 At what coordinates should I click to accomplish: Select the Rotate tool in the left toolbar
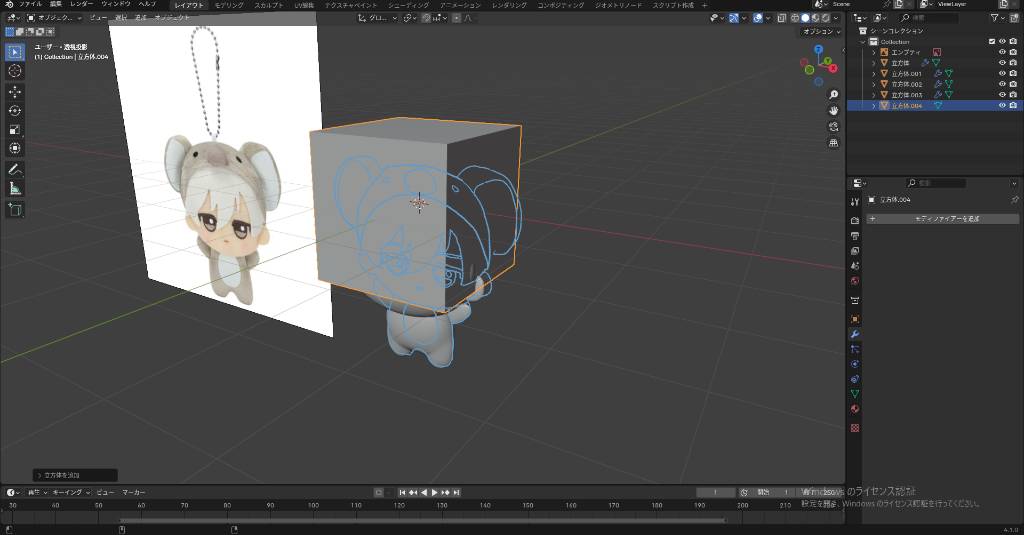[15, 110]
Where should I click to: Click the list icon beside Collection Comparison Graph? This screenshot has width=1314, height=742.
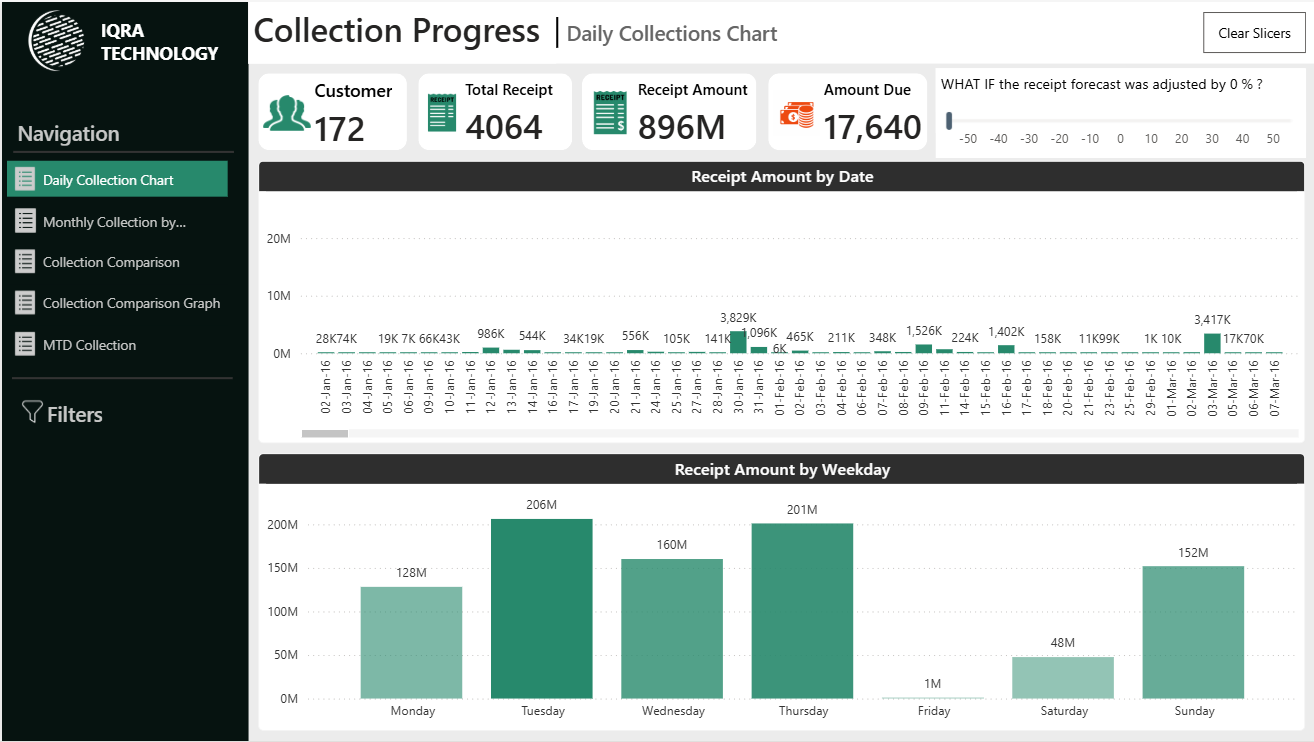(25, 303)
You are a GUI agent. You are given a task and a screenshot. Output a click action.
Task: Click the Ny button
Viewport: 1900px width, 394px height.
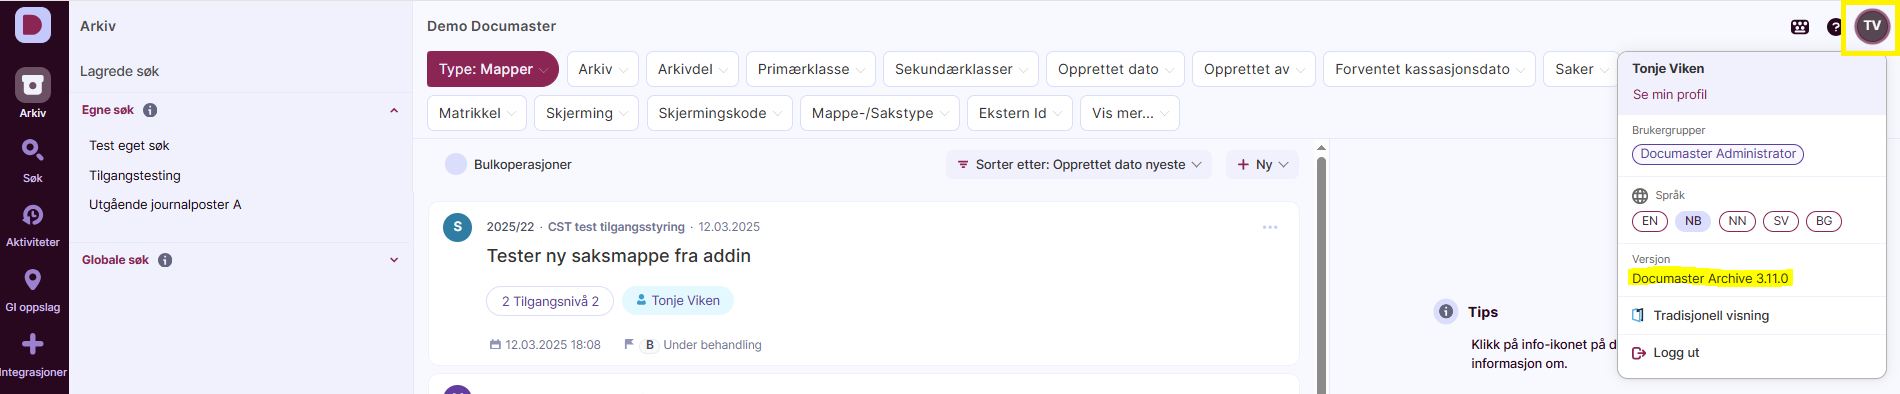click(x=1262, y=164)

··········

Reproduce the listing exactly. Do not include its images.

 At what coordinates should I click to accomplish: Select the Rotate tool in the left toolbar
[15, 110]
Where should I click to: Click the list icon beside Collection Comparison Graph? This screenshot has width=1314, height=742.
(25, 303)
You are a GUI agent. You are given a task and a screenshot. Output a click action.
Task: Click the Ny button
Viewport: 1900px width, 394px height.
click(x=1262, y=164)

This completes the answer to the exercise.